Under Geely’s New Energy Commercial Vehicle Group (CGV) subsidiary brand Yuan Cheng, the F12 hydrogen fuel cell bus and the C11 pure electric bus were introduced today in Beijing, China.

Geely says that the new hydrogen powered F12 city bus was “developed by GCV in response to China’s national new energy policy,” a not-so-subtle hint that the world’s biggest car market, and the world’s biggest EV-market, has shifted government attention and massive subsidies away from BEVs and towards fuel cells. Due to the pivot in government largesse, “a Chinese maker of FCV buses can make money simply by making the bus,” an industry insider told me recently. Chinese makers of pure BEVs on the other hand might face hard times brought by the disappearance of state support, analysts predict.

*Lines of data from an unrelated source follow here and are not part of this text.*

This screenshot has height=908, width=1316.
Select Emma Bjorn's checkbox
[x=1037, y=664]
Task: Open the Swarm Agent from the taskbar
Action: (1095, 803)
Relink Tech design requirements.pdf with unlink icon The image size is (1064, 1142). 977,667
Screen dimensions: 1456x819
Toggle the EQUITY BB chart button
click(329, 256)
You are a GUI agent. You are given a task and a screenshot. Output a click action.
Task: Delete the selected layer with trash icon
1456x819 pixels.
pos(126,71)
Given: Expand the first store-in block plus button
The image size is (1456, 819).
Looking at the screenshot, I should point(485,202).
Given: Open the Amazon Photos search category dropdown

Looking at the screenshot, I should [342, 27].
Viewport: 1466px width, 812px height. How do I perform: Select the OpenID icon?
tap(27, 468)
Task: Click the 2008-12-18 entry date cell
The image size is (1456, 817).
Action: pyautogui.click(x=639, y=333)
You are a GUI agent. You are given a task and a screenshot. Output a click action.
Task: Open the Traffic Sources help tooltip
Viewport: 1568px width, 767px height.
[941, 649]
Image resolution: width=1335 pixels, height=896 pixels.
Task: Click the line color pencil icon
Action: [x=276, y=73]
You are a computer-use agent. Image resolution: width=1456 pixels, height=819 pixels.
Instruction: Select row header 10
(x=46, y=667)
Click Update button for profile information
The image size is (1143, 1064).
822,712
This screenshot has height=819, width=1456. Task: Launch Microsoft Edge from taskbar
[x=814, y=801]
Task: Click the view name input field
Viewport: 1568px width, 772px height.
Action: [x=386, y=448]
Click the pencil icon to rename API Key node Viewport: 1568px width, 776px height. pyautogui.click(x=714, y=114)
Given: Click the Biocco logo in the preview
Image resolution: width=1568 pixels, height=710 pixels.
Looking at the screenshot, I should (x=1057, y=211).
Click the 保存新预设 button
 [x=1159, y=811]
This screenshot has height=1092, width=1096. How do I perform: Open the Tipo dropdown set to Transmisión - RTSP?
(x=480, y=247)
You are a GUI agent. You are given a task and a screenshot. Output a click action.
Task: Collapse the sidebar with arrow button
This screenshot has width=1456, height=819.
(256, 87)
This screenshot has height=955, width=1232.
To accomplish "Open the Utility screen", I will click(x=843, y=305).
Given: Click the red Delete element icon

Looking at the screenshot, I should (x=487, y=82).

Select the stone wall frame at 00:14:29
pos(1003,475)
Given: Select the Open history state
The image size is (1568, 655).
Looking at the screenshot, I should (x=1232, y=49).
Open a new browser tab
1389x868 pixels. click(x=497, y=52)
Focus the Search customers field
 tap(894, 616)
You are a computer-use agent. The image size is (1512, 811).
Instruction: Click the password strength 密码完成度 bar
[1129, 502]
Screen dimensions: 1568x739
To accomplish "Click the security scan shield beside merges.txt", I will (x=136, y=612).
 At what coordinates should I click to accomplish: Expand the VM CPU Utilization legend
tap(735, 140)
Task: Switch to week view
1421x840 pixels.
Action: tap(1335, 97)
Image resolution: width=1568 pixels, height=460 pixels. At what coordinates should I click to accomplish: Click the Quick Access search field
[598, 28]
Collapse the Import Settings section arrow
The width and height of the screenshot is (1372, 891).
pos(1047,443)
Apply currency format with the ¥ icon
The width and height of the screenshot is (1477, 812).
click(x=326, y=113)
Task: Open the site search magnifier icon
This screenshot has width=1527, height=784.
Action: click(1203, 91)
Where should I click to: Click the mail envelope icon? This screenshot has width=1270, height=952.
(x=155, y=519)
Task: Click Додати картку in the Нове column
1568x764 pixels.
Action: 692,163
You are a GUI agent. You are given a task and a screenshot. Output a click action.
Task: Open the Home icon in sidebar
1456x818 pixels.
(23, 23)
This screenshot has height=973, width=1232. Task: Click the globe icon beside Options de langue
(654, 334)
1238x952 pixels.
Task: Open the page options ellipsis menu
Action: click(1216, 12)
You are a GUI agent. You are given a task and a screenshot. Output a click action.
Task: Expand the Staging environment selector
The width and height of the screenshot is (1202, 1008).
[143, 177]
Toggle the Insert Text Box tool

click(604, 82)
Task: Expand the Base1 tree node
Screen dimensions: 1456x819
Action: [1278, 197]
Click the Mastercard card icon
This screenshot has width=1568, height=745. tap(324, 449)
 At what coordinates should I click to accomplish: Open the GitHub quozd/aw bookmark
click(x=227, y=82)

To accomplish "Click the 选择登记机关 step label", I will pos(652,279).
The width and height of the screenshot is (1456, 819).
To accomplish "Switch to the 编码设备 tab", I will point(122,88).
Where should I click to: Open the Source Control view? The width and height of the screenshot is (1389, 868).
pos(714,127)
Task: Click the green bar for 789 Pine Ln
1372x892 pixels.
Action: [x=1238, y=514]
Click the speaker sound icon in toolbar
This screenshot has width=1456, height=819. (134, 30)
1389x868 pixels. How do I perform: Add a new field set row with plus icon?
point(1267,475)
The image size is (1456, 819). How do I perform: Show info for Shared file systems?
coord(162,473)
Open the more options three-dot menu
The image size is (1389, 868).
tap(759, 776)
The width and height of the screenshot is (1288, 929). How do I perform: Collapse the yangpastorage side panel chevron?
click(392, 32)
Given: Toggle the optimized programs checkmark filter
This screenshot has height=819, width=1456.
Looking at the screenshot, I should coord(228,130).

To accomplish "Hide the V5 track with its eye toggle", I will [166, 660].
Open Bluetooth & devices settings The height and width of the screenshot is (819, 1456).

China’s BEV-to-FCV pivot was triggered during a fence-mending visit of Chinese Premier Li Keqiang to Japan in 2018, where old grievances over uninhabited rocks in the South-China Sea were forgotten in the face of a serious trade war between Donald Trump and the rest of the world, notably China, Japan, and Europe. During the trip, Li was shown around Toyota’s production sites, where he learned from Toyota CEO Akio Toyoda that the Mirai FCV takes only minutes to fuel for a driving range of 650km (400 miles).

After the trip, Chinese ministries were ordered to get on the FCV bandwagon STAT, and they did, with a speed only possible in China. Not quite coincidentally, Geely and Toyota started to discuss joint projects at around the same time. In April, Toyota said it would supply its fuel cell vehicle technology to Beijing Automotive Group (BAIC), a deal that also was triggered by Li’s Japan trip, as The Nikkei reported.

Fuel cell technology lends itself especially well to commercial application like trucks and buses. Commercial vehicles need to roll to make money, they should not waste it waiting for a charge. Batteries are heavy, and packing more into a vehicle to gain range quickly becomes self-defeating as energy is wasted hauling batteries instead of people or cargo. “A battery-electric 40 ton truck with 500km range needs 8 tons of battery. That’s ridiculous,” says Toyota’s FCV-boss Katsuhiko Hirose told me at the beginning of the year. “You want to transport goods, not a huge battery. A fuel cell stack is much lighter and easier to handle.”

Geely’s F12 FCV bus can transport people all day long on a full tank of hydrogen, says Geely. Re-fueling from a tank at the depot takes only 10 minutes, and the bus is good for another 500 kilometers of hauling people. Geely commercial buses are produced in two plants in China’s Nanchong, Sichuan and in Jinzhong, Shanxi provinces.